RALEIGH, N.C. -- North Carolina Attorney General Josh Stein announced Monday that he has reached a settlement with e-cigarette maker Juul that will require it to pay $40 million and make "drastic changes" to how it operates in the state.
North Carolina is the first state in the nation to successfully hold Juul accountable for its role in spiking teen use and dependence on e-cigarettes, Stein's office said in a release.
"For years, Juul targeted young people, including teens, with its highly addictive e-cigarette," Stein said. "It lit the spark and fanned the flames of a vaping epidemic among our children - one that you can see in any high school in North Carolina."
Stein began looking into Juul in 2018 and sued the company in 2019 claiming the e-cig maker was designing, marketing, and selling its e-cigarettes to attract young people and for misrepresenting the potency and danger of nicotine in its products.
"This win will go a long way in keeping Juul products out of kids' hands, keeping its chemical vapor out of their lungs, and keeping its nicotine from poisoning and addicting their brains," Stein said. "I'm incredibly proud of my team for their hard work on behalf of North Carolina families. We're not done - we still have to turn the tide on a teen vaping epidemic that was borne of JUUL's greed. As your attorney general, I'll keep fighting to prevent another generation of young people from becoming addicted to nicotine."
As part of the deal, Stein said Juul is making several commitments:
- No marketing that appeals to people younger than 21.
- No using most social media advertising, influencer advertising, outdoor advertising near schools, and sponsoring sporting events and concerts.
- No claims that compare the health effects of using JUUL with the health effects of using combustible cigarettes in its marketing materials.
- No online sales to anyone not age verified by an independent verification system and making sure third-party sales partners do the same.
- No retail sales to anyone not age verified using a barcode scanner.
- Ensure its products are sold behind counters so shoppers cannot access them without a shop employee's assistance.
- Maintain a retailer compliance secret shopper program in North Carolina to ensure these measures are followed and hold accountable retailers that fail.
- No new flavors or nicotine content levels without FDA authorization.
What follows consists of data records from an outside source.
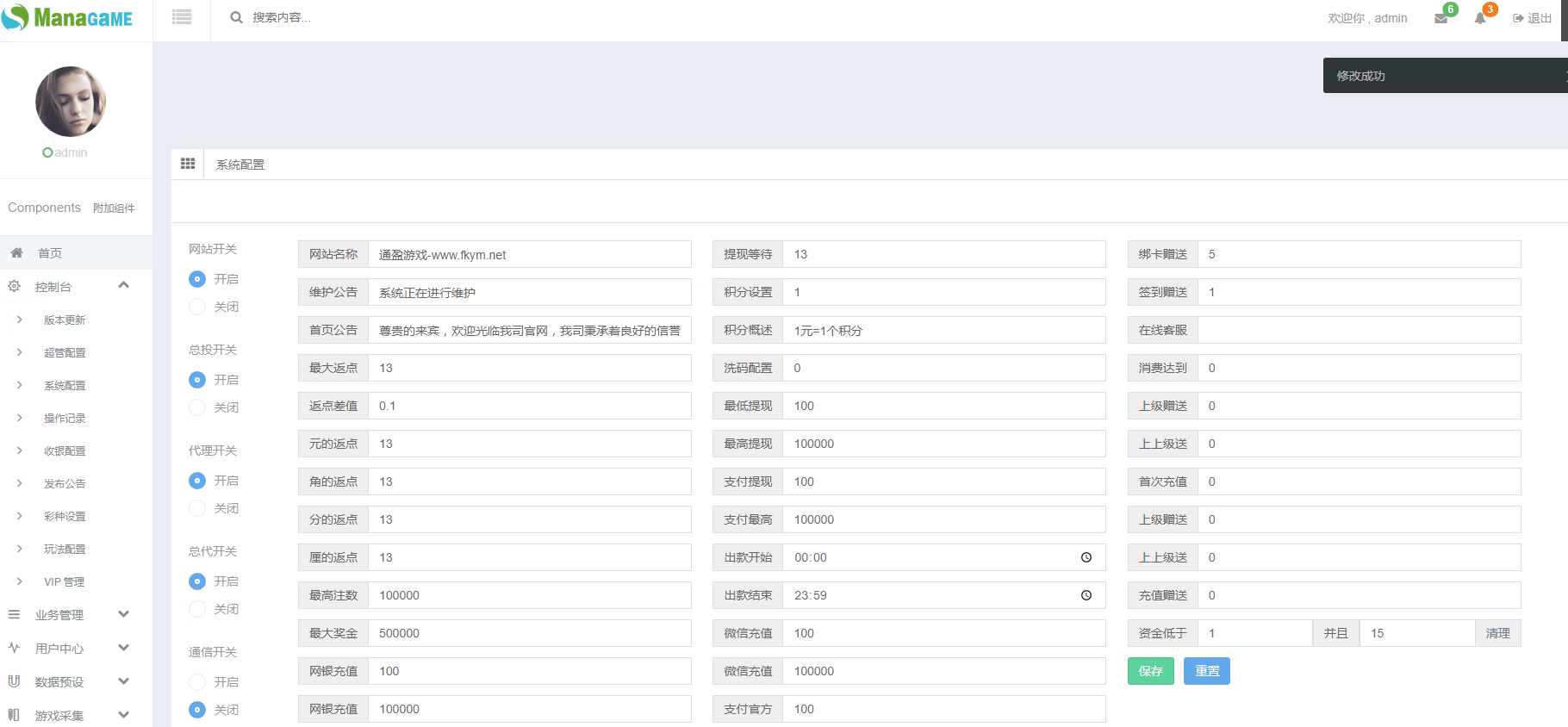This screenshot has height=727, width=1568.
Task: Click the hamburger menu toggle icon
Action: [182, 17]
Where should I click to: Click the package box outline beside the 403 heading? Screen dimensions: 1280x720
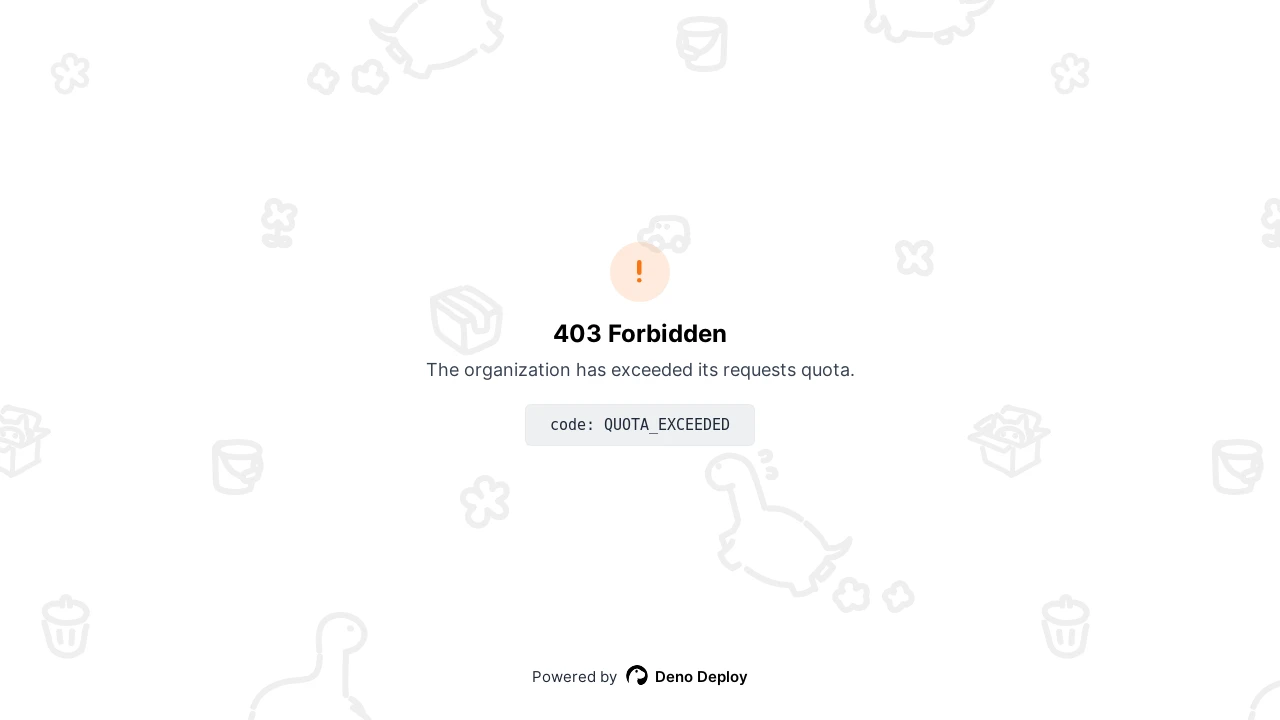click(x=466, y=319)
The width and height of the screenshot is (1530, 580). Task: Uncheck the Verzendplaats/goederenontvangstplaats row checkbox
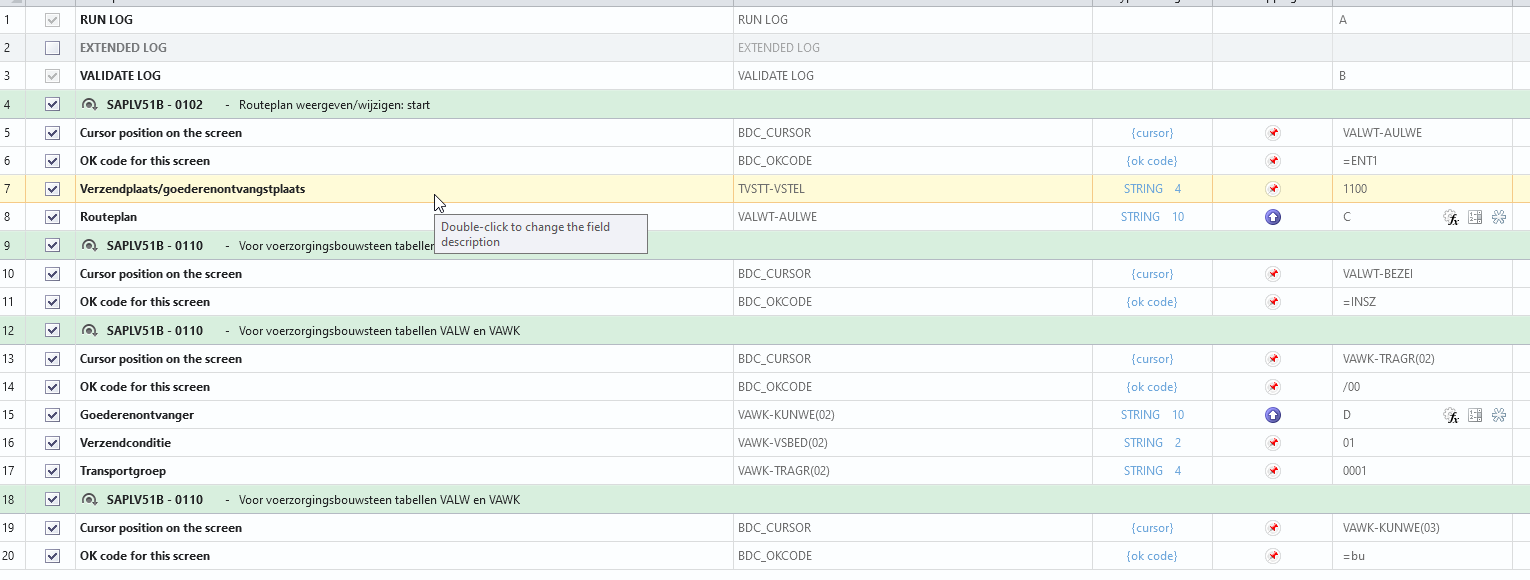pyautogui.click(x=53, y=189)
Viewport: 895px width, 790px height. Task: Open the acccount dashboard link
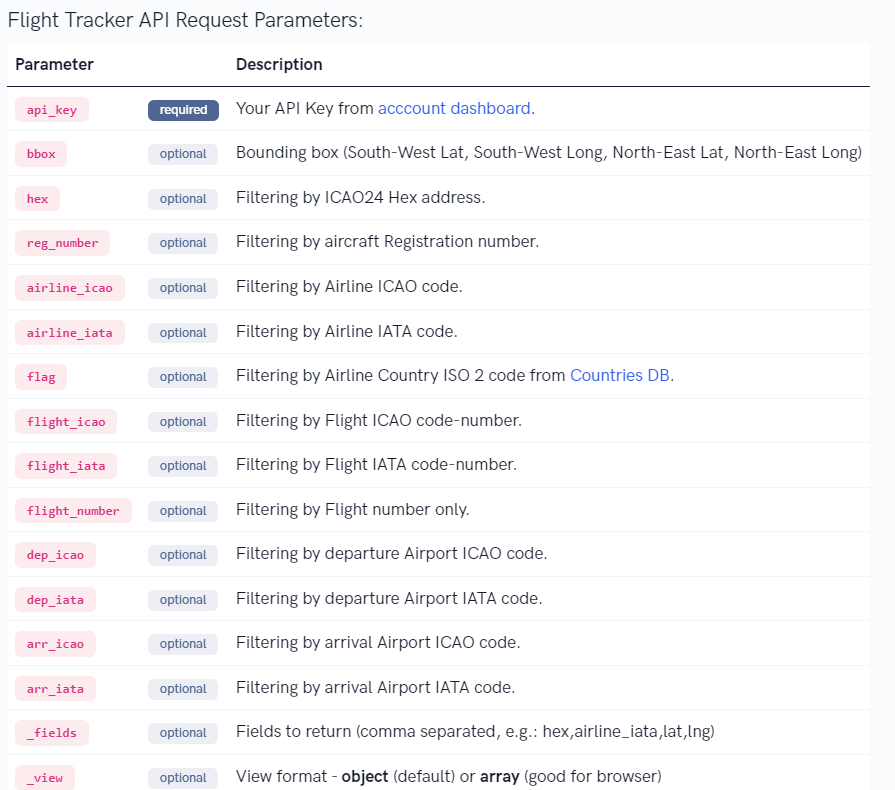(454, 108)
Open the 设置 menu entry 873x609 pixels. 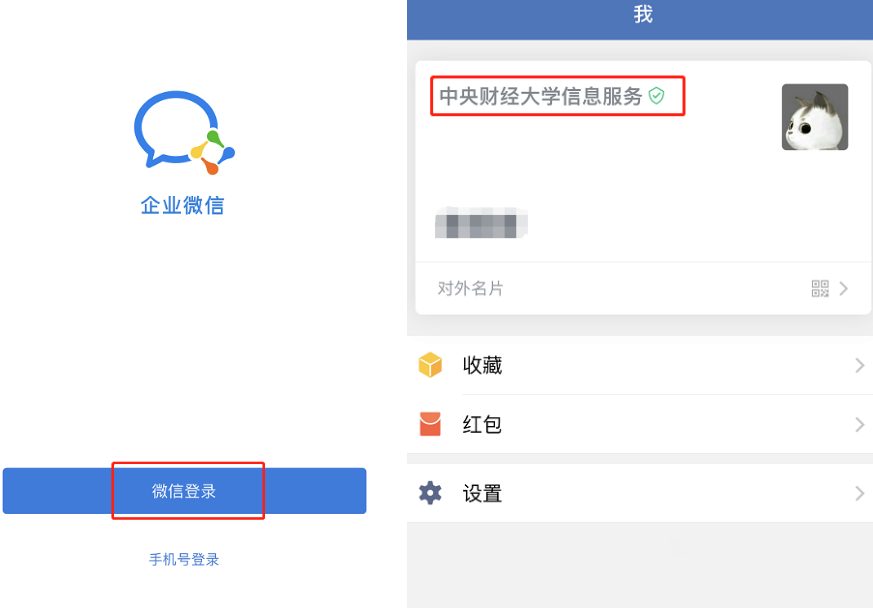(x=640, y=493)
"This settlement is consistent with our ongoing effort to reset our company and its relationship with our stakeholders, as we continue to combat underage usage and advance the opportunity for harm reduction for adult smokers," a company spokesperson told ABC11. "Importantly, we look forward to working with Attorney General Stein and other manufacturers on the development of potential industry-wide marketing practices based on science and evidence ... we seek to continue to earn trust through action. Over the past two years, for example, we ceased the distribution of our non-tobacco, non-menthol flavored products in advance of FDA guidance and halted all mass market product advertising. This settlement is another step in that direction."
Juul will pay $40 million to the state during the next six years.
"The company has also agreed to participate with other members of the industry, with the attorney general's office, other regulators and experts in the development of industry standards to insure that youth are not caught up with this product," said Swain Wood, first assistant attorney general.
The money is supposed to be used on programs to help people quit e-cigarettes, prevent e-cigarette addiction, and research e-cigarettes, Stein said.
"We support the Attorney General's desire to deploy funds to generate appropriate science to support North Carolina's public health interventions to reduce underage use," a Juul spokesperson said.